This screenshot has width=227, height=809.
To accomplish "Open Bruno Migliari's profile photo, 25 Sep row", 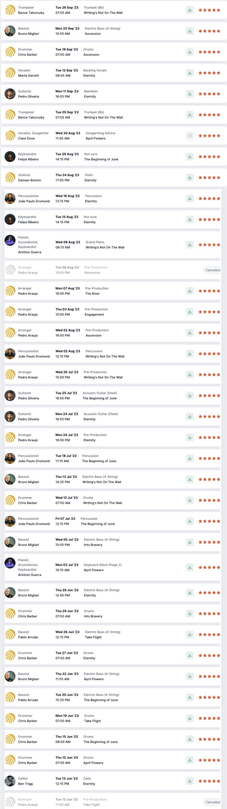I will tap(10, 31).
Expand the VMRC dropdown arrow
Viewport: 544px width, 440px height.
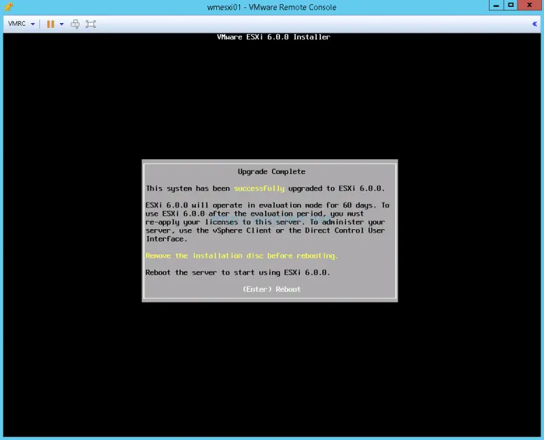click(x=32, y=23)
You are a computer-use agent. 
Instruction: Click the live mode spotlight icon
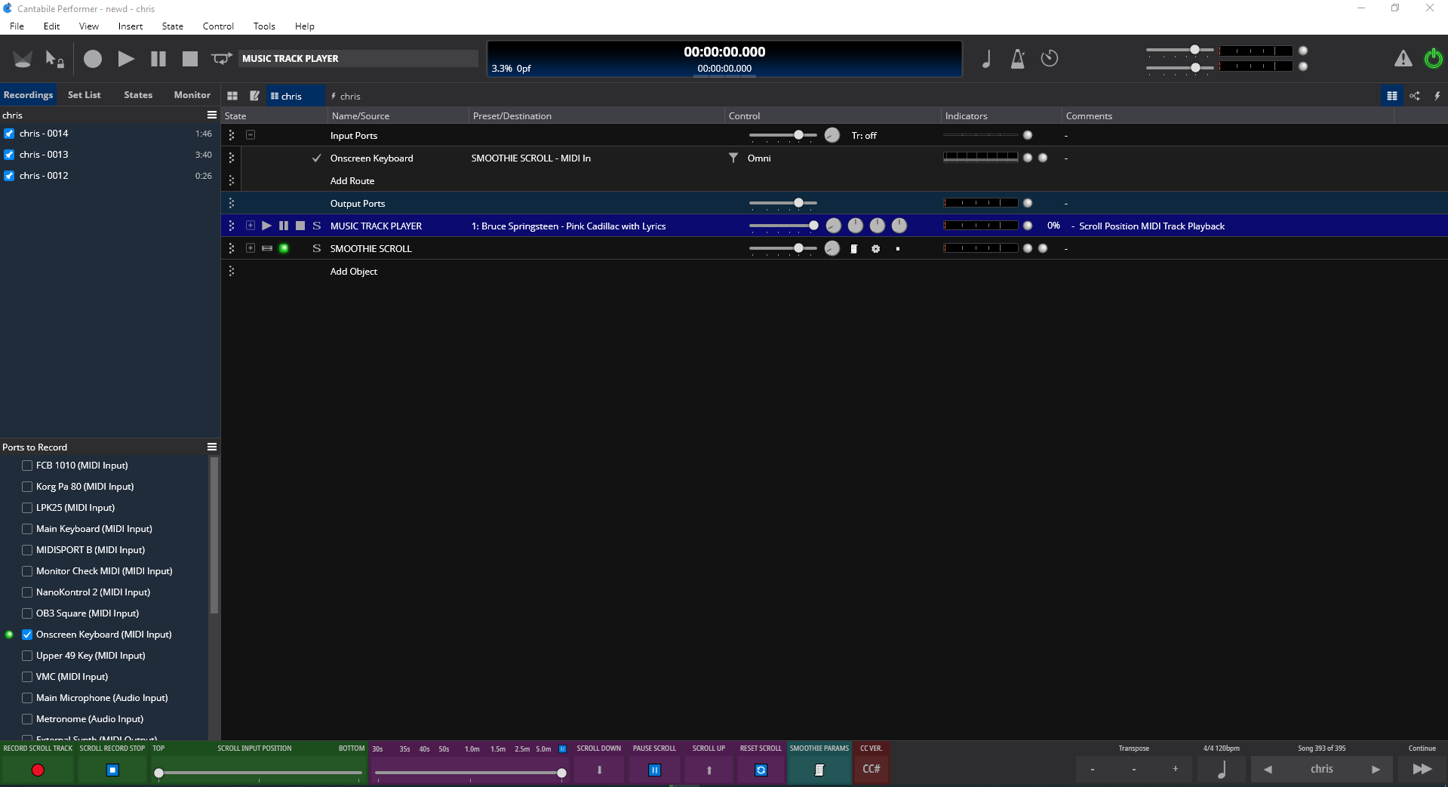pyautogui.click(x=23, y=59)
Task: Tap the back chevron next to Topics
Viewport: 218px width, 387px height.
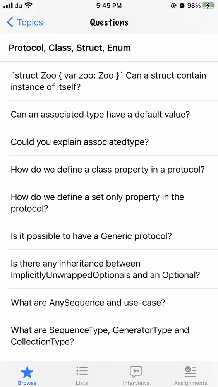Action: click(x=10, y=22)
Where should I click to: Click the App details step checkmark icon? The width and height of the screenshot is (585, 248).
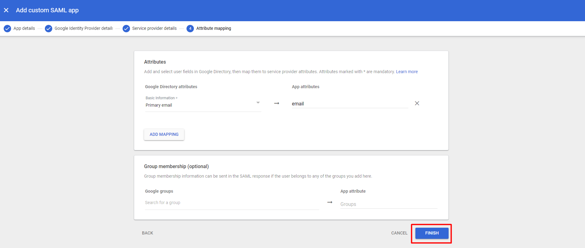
■ ■ ■ ■ ■
Request: Rewrite the stretch from the line containing "Expand the VMRC dropdown arrow" through the end of the records, requests included, and shift every click coordinate in the answers up by 97. Leave the pictures out of your answer.

Reply:
Expand the VMRC dropdown arrow
Viewport: 544px width, 440px height.
click(x=129, y=120)
You are a computer-use agent. 
Instruction: Click the live mode spotlight icon
pyautogui.click(x=120, y=156)
Task: Tap the back chevron next to Topics
Viewport: 218px width, 387px height.
Action: click(x=107, y=119)
Where should I click to: Click the App details step checkmark icon? The width and height of the screenshot is (585, 248).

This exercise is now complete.